▶ **PROBLEM STATEMENT**
From the first line to the last, write out the records below exactly as they appear.

++++++

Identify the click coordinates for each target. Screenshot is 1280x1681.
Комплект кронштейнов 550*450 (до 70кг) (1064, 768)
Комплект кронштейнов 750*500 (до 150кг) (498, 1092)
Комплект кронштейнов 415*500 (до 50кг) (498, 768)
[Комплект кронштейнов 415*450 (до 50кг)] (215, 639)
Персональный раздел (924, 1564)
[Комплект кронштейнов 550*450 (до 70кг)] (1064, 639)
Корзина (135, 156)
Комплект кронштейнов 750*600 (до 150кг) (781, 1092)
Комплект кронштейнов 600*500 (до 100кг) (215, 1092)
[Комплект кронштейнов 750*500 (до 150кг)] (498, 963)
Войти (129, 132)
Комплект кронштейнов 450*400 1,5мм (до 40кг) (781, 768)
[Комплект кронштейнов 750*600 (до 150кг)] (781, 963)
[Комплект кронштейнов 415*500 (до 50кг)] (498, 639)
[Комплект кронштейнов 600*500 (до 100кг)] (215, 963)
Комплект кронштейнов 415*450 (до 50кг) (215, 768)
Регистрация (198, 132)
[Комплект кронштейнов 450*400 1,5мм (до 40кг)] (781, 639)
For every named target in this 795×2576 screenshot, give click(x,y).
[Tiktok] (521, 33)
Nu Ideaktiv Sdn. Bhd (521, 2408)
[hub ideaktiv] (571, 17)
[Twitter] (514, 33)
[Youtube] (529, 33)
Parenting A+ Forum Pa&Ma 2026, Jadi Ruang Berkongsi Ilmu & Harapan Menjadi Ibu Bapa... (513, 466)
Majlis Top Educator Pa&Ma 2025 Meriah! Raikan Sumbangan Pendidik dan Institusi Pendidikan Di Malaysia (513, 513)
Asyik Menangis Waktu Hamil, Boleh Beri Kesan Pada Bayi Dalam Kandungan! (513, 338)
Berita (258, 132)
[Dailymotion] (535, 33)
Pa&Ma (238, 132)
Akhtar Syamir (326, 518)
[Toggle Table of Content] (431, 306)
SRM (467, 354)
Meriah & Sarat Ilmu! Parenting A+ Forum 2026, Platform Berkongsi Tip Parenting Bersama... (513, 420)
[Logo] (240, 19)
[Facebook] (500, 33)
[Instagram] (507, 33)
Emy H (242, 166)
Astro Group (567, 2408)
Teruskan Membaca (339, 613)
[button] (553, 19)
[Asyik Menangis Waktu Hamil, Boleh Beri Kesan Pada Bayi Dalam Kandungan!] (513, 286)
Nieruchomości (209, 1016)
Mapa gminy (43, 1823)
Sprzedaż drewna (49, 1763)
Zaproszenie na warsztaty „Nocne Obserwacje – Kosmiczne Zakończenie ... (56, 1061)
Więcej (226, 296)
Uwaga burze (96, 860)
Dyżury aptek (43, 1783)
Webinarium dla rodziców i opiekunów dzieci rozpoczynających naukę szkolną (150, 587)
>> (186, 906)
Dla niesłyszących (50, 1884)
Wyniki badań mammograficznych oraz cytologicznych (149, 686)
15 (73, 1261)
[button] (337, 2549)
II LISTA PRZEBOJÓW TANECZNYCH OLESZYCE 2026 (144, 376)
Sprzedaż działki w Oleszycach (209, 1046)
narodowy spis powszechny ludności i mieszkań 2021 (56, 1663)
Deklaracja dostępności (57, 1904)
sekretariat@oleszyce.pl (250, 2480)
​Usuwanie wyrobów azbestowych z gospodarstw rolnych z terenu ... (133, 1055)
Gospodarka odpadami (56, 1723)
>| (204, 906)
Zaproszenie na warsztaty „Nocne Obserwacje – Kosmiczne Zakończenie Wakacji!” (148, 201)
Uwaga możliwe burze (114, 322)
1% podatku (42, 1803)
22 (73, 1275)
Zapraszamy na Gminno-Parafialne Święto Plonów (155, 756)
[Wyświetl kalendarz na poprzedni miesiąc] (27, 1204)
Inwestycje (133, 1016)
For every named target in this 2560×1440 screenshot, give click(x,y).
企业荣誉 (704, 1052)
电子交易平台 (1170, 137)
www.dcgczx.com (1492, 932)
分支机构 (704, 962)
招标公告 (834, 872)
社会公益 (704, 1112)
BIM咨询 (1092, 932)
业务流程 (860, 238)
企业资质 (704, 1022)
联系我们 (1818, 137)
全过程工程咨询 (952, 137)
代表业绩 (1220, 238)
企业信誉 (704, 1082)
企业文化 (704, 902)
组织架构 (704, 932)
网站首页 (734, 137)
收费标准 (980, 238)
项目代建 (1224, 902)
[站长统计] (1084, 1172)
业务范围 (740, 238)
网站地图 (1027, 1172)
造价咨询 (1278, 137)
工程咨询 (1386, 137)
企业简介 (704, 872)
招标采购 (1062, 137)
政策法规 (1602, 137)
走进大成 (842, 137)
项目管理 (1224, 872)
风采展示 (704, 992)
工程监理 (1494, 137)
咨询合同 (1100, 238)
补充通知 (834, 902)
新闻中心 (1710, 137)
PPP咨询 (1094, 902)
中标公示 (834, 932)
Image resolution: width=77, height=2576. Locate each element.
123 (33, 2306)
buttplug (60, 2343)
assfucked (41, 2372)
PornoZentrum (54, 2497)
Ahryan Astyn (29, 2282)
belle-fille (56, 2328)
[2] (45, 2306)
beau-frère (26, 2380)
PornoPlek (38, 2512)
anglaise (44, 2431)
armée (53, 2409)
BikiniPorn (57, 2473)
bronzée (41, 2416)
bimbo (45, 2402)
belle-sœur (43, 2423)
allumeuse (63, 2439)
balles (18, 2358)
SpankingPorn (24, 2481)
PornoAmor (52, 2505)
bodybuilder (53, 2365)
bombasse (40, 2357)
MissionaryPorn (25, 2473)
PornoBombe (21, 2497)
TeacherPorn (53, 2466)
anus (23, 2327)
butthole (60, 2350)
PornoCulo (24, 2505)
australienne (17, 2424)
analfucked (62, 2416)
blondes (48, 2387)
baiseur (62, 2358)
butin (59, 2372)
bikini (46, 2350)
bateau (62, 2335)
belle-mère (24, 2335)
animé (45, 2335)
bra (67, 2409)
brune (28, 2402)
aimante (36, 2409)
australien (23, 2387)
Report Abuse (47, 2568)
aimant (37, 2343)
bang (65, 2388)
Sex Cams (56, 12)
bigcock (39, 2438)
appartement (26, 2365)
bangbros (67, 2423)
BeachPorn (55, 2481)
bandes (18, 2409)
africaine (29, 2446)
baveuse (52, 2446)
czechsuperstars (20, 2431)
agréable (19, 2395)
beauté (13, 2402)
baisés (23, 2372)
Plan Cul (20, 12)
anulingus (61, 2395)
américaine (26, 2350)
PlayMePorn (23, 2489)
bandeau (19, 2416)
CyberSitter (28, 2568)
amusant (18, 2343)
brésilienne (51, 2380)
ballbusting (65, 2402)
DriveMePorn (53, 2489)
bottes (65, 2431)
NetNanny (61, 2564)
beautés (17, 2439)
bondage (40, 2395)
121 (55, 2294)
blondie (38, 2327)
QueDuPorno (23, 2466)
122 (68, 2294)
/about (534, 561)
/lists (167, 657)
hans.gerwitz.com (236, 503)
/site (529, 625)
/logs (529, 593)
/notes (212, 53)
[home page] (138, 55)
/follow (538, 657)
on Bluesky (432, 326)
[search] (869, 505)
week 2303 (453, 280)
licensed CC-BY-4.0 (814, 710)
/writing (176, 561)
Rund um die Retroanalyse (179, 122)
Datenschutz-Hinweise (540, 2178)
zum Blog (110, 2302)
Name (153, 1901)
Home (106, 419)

++++++

▶ **ANSWER SECTION**
Identify the click coordinates for each target. Screenshot is 1280x1681.
Комплект кронштейнов 550*450 (до 70кг) (1064, 768)
Комплект кронштейнов 750*500 (до 150кг) (498, 1092)
Комплект кронштейнов 415*500 (до 50кг) (498, 768)
[Комплект кронштейнов 415*450 (до 50кг)] (215, 639)
Персональный раздел (924, 1564)
[Комплект кронштейнов 550*450 (до 70кг)] (1064, 639)
Корзина (135, 156)
Комплект кронштейнов 750*600 (до 150кг) (781, 1092)
Комплект кронштейнов 600*500 (до 100кг) (215, 1092)
[Комплект кронштейнов 750*500 (до 150кг)] (498, 963)
Войти (129, 132)
Комплект кронштейнов 450*400 1,5мм (до 40кг) (781, 768)
[Комплект кронштейнов 750*600 (до 150кг)] (781, 963)
[Комплект кронштейнов 415*500 (до 50кг)] (498, 639)
[Комплект кронштейнов 600*500 (до 100кг)] (215, 963)
Комплект кронштейнов 415*450 (до 50кг) (215, 768)
Регистрация (198, 132)
[Комплект кронштейнов 450*400 1,5мм (до 40кг)] (781, 639)
For every named target in this 795×2576 screenshot, give click(x,y).
[Tiktok] (521, 33)
Nu Ideaktiv Sdn. Bhd (521, 2408)
[hub ideaktiv] (571, 17)
[Twitter] (514, 33)
[Youtube] (529, 33)
Parenting A+ Forum Pa&Ma 2026, Jadi Ruang Berkongsi Ilmu & Harapan Menjadi Ibu Bapa... (513, 466)
Majlis Top Educator Pa&Ma 2025 Meriah! Raikan Sumbangan Pendidik dan Institusi Pendidikan Di Malaysia (513, 513)
Asyik Menangis Waktu Hamil, Boleh Beri Kesan Pada Bayi Dalam Kandungan! (513, 338)
Berita (258, 132)
[Dailymotion] (535, 33)
Pa&Ma (238, 132)
Akhtar Syamir (326, 518)
[Toggle Table of Content] (431, 306)
SRM (467, 354)
Meriah & Sarat Ilmu! Parenting A+ Forum 2026, Platform Berkongsi Tip Parenting Bersama... (513, 420)
[Logo] (240, 19)
[Facebook] (500, 33)
[Instagram] (507, 33)
Emy H (242, 166)
Astro Group (567, 2408)
Teruskan Membaca (339, 613)
[button] (553, 19)
[Asyik Menangis Waktu Hamil, Boleh Beri Kesan Pada Bayi Dalam Kandungan!] (513, 286)
Nieruchomości (209, 1016)
Mapa gminy (43, 1823)
Sprzedaż drewna (49, 1763)
Zaproszenie na warsztaty „Nocne Obserwacje – Kosmiczne Zakończenie ... (56, 1061)
Więcej (226, 296)
Uwaga burze (96, 860)
Dyżury aptek (43, 1783)
Webinarium dla rodziców i opiekunów dzieci rozpoczynających naukę szkolną (150, 587)
>> (186, 906)
Dla niesłyszących (50, 1884)
Wyniki badań mammograficznych oraz cytologicznych (149, 686)
15 (73, 1261)
[button] (337, 2549)
II LISTA PRZEBOJÓW TANECZNYCH OLESZYCE 2026 (144, 376)
Sprzedaż działki w Oleszycach (209, 1046)
narodowy spis powszechny ludności i mieszkań 2021 (56, 1663)
Deklaracja dostępności (57, 1904)
sekretariat@oleszyce.pl (250, 2480)
​Usuwanie wyrobów azbestowych z gospodarstw rolnych z terenu ... (133, 1055)
Gospodarka odpadami (56, 1723)
>| (204, 906)
Zaproszenie na warsztaty „Nocne Obserwacje – Kosmiczne Zakończenie Wakacji!” (148, 201)
Uwaga możliwe burze (114, 322)
1% podatku (42, 1803)
22 (73, 1275)
Zapraszamy na Gminno-Parafialne Święto Plonów (155, 756)
[Wyświetl kalendarz na poprzedni miesiąc] (27, 1204)
Inwestycje (133, 1016)
For every named target in this 2560×1440 screenshot, give click(x,y).
企业荣誉 (704, 1052)
电子交易平台 (1170, 137)
www.dcgczx.com (1492, 932)
分支机构 (704, 962)
招标公告 (834, 872)
社会公益 (704, 1112)
BIM咨询 (1092, 932)
业务流程 (860, 238)
企业资质 (704, 1022)
联系我们 (1818, 137)
全过程工程咨询 (952, 137)
代表业绩 (1220, 238)
企业信誉 (704, 1082)
企业文化 (704, 902)
组织架构 (704, 932)
网站首页 (734, 137)
收费标准 (980, 238)
项目代建 (1224, 902)
[站长统计] (1084, 1172)
业务范围 (740, 238)
网站地图 (1027, 1172)
造价咨询 (1278, 137)
工程咨询 (1386, 137)
企业简介 (704, 872)
招标采购 (1062, 137)
政策法规 (1602, 137)
走进大成 (842, 137)
项目管理 (1224, 872)
风采展示 (704, 992)
工程监理 (1494, 137)
咨询合同 (1100, 238)
补充通知 (834, 902)
新闻中心 (1710, 137)
PPP咨询 (1094, 902)
中标公示 (834, 932)
Image resolution: width=77, height=2576. Locate each element.
123 (33, 2306)
buttplug (60, 2343)
assfucked (41, 2372)
PornoZentrum (54, 2497)
Ahryan Astyn (29, 2282)
belle-fille (56, 2328)
[2] (45, 2306)
beau-frère (26, 2380)
PornoPlek (38, 2512)
anglaise (44, 2431)
armée (53, 2409)
BikiniPorn (57, 2473)
bronzée (41, 2416)
bimbo (45, 2402)
belle-sœur (43, 2423)
allumeuse (63, 2439)
balles (18, 2358)
SpankingPorn (24, 2481)
PornoAmor (52, 2505)
bodybuilder (53, 2365)
bombasse (40, 2357)
MissionaryPorn (25, 2473)
PornoBombe (21, 2497)
TeacherPorn (53, 2466)
anus (23, 2327)
butthole (60, 2350)
PornoCulo (24, 2505)
australienne (17, 2424)
analfucked (62, 2416)
blondes (48, 2387)
baiseur (62, 2358)
butin (59, 2372)
bikini (46, 2350)
bateau (62, 2335)
belle-mère (24, 2335)
animé (45, 2335)
bra (67, 2409)
brune (28, 2402)
aimante (36, 2409)
australien (23, 2387)
Report Abuse (47, 2568)
aimant (37, 2343)
bang (65, 2388)
Sex Cams (56, 12)
bigcock (39, 2438)
appartement (26, 2365)
bangbros (67, 2423)
BeachPorn (55, 2481)
bandes (18, 2409)
africaine (29, 2446)
baveuse (52, 2446)
czechsuperstars (20, 2431)
agréable (19, 2395)
beauté (13, 2402)
baisés (23, 2372)
Plan Cul (20, 12)
anulingus (61, 2395)
américaine (26, 2350)
PlayMePorn (23, 2489)
bandeau (19, 2416)
CyberSitter (28, 2568)
amusant (18, 2343)
brésilienne (51, 2380)
ballbusting (65, 2402)
DriveMePorn (53, 2489)
bottes (65, 2431)
NetNanny (61, 2564)
beautés (17, 2439)
bondage (40, 2395)
121 (55, 2294)
blondie (38, 2327)
QueDuPorno (23, 2466)
122 (68, 2294)
/about (534, 561)
/lists (167, 657)
hans.gerwitz.com (236, 503)
/site (529, 625)
/logs (529, 593)
/notes (212, 53)
[home page] (138, 55)
/follow (538, 657)
on Bluesky (432, 326)
[search] (869, 505)
week 2303 (453, 280)
licensed CC-BY-4.0 (814, 710)
/writing (176, 561)
Rund um die Retroanalyse (179, 122)
Datenschutz-Hinweise (540, 2178)
zum Blog (110, 2302)
Name (153, 1901)
Home (106, 419)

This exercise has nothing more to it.